** Dataset records follows **

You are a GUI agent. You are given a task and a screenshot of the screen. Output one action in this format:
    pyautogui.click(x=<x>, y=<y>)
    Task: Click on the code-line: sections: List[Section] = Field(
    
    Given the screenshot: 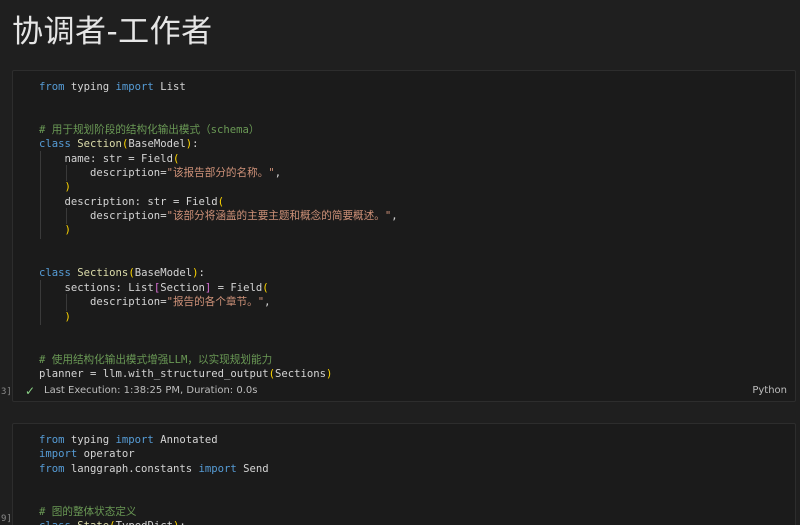 What is the action you would take?
    pyautogui.click(x=218, y=288)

** End of Dataset records **

Starting at the beginning of the items and continuing through the line that contains "Task: Click on", copy those lines out again with "GUI agent" changed to "desktop assistant" and nothing else altered.

You are a desktop assistant. You are given a task and a screenshot of the screen. Output one action in this format:
    pyautogui.click(x=<x>, y=<y>)
    Task: Click on the code-line: sections: List[Section] = Field(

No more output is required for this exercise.